Thomas Scott, who managed McDonald's council campaigns in the 1980s, said McDonald's legacy will be his amazing ability to bring together people.
"In his 12 years on the council," Scott said, "he served with a number of different individuals with very different personalities. I think, without exception, regardless of the differences of opinions or the differences in political philosophy, they all would tell you that he was a superb leader."
Novelist Larry Baker, who said he lost to McDonald in a 1981 election but who eventually served on the council from 1984-87 and 1994-97, said McDonald's success came through all the hard work he did outside the council meetings.
"John had a retail personality," Baker said. "Retail is one-to-one. He always made you feel that he was talking to you.
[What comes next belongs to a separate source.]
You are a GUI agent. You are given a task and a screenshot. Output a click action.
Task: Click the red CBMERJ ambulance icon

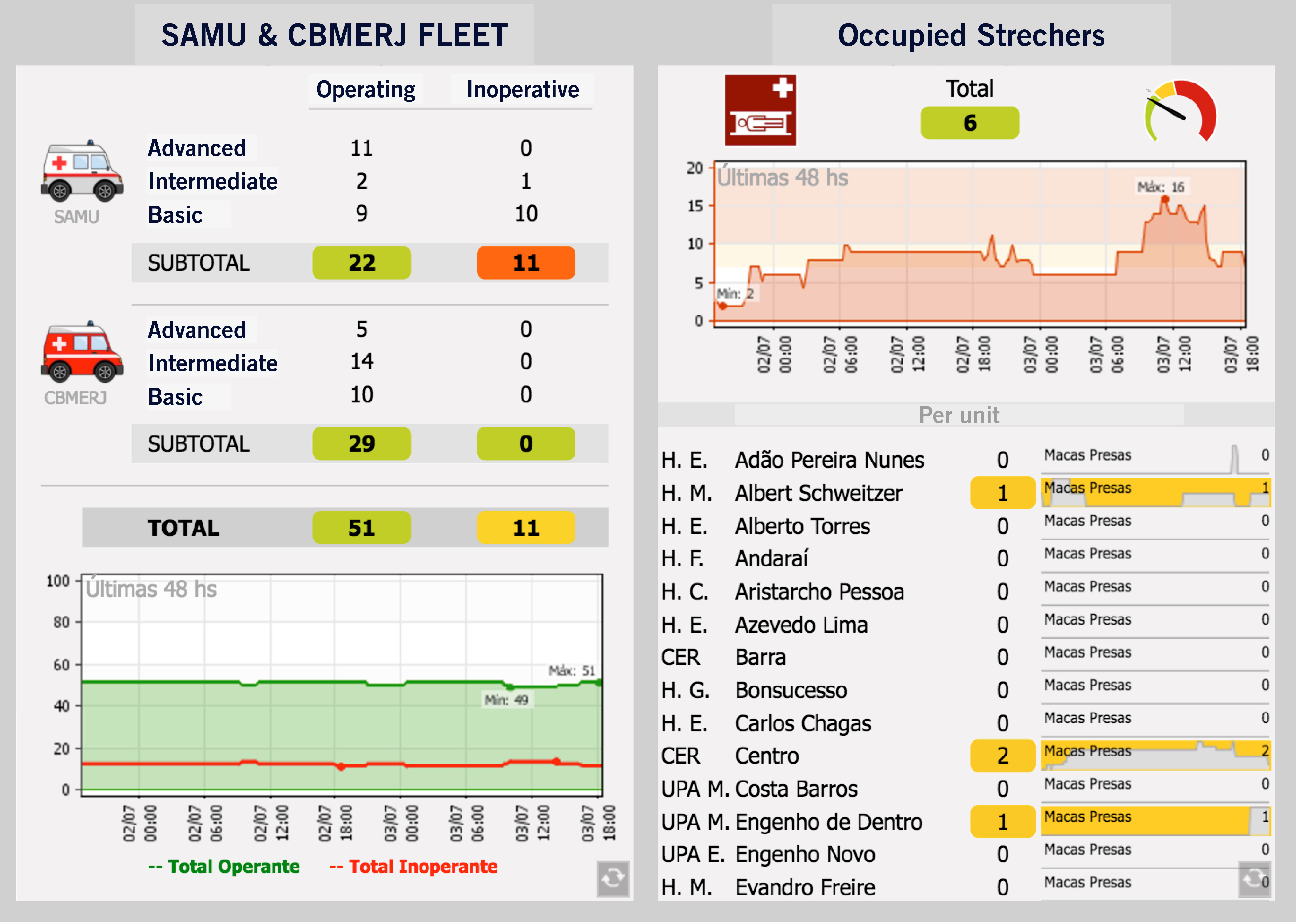(x=82, y=352)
Listening to you. And not just to a constituent or to a voter or to a council member, but to Larry Baker."
Karen Kubby, who served on the Iowa City Council from 1989-1999 and who often voted differently than McDonald did, said McDonald was the perfect person to be mayor at the time because he had everyone's respect and thus could lead the city effectively.
"He instilled a sense of trust in the people he served," Kubby said. "There isn't that sense of trust in local government right now. Certainly times are different, but I think there was something in his way that helped instill trust. Something we could all learn from. It was real -- very genuine."
We hope our city leaders will learn from McDonald's example. And we also hope the Iowa City area will learn an additional lesson from the McDonald family's sense of trust: How to keep members of the next generations connected to this community. Many of John McDonald's siblings, children, nieces and nephews continue to work with the family business and, along with his parents, help make Iowa City seem a little more like a family. We're glad they are on hand to comfort one another and their friends during this time of loss.
"He was just a good, good person," Scott said. "And he was a damn good friend."